Moto GP

Malgré qu'il ait fauché trois pilotes, candidats à la victoire, l'Espagnol ne sera pas sanctionné.

Incident de course. Voilà la décision prise par les commissaires du Grand Prix de Catalogne, emmenés par Freddie Spencer, suite à l'accident provoqué par Jorge Lorenzo au 3e tour du Grand Prix, qui a mis au tapis Valentino Rossi, Maverick Viñales et Andrea Dovizioso.

C'est Viñales qui avait été le plus agressif, le N°12 estimant que Lorenzo devait être lourdement pénalisé et que les commissaires le fassent partir de la dernière position dans deux semaines à Assen. Les autres victimes du crash étaient moins revendicatives. Rossi, équipier de Lorenzo jusqu'en 2016, était plus compréhensif. "Ca peut arriver et cela arrivera encore", déclarait le Doctor.

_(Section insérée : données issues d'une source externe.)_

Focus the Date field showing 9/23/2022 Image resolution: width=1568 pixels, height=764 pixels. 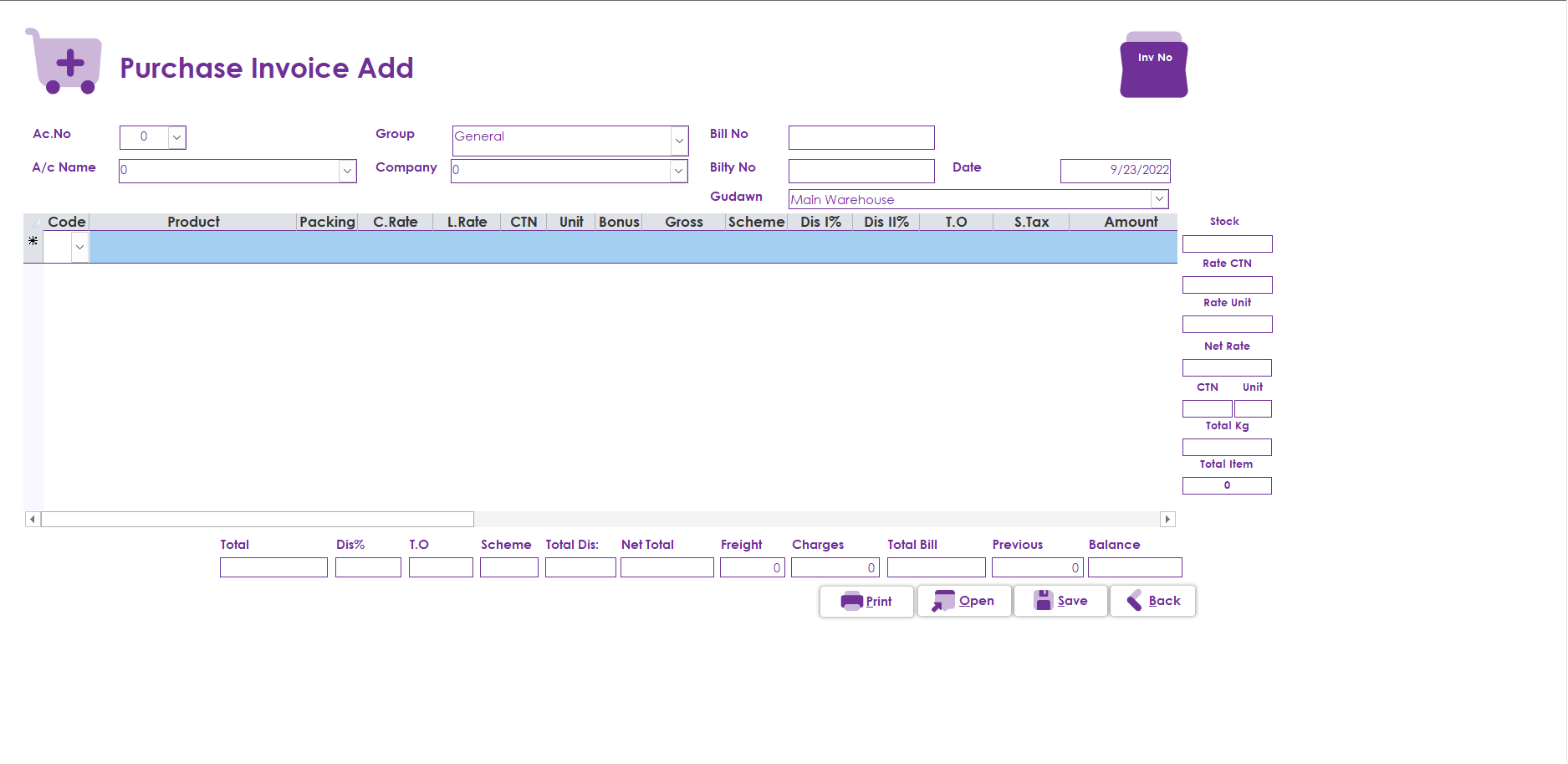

"Jorge est dans une situation difficile, il avait pour la première fois l'opportunité de faire un bon résultat et il a essayé. C'est dommage mais c'est comme ça." Rossi regrettait plus de voir sa course réduite à néant et une possibilité de podium envolée que l'action du Majorquin au freinage du virage N°10 proprement dite. Pas de condamnation directe non plus dans le chef de Dovi, lui aussi ancien équipier du N° 99. "Il est venu s'excuser", confie le vice-champion du monde. "Mais cela ne change rien. J'avais tout fait pour prendre la tête, réduire mon écart de 12 points au championnat, et me voilà relégué à 37 unités de Marquez. On n'avait pas besoin de ça."

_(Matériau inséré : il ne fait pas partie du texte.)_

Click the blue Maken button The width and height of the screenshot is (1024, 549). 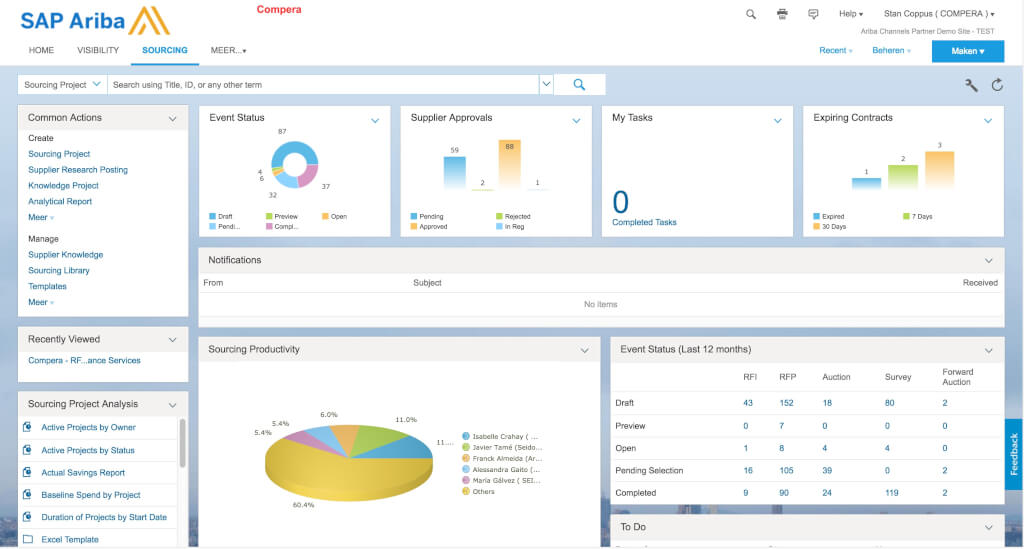(x=967, y=51)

Comme Rossi, le pilote Ducati comprend ce qui s'est passé. "Du point de vue du pilote l'erreur n'est pas énorme, mais faire ça à cet instant et avec autant de conséquences c'est une grosse faute." Et l'italien de souligner que dans ces circonstances il sera compliqué de battre l'Espagnol. "Marquez est très fort cette année, notre seule chance est de lui mettre la pression pour qu'il commette des erreurs, mais dans ces conditions il n'est plus à la limite." Enfin dernière réaction, celle de Marc Marquez, l'équipier de Lorenzo. Pour Marquez le Majorquin à bel et bien commis une erreur, mais il souligne que la situation avec cinq motos en bagarre était très délicate, "ce n'est pas sanctionnable" a déclaré le leader du championnat, qui il est vrai en a bien profité.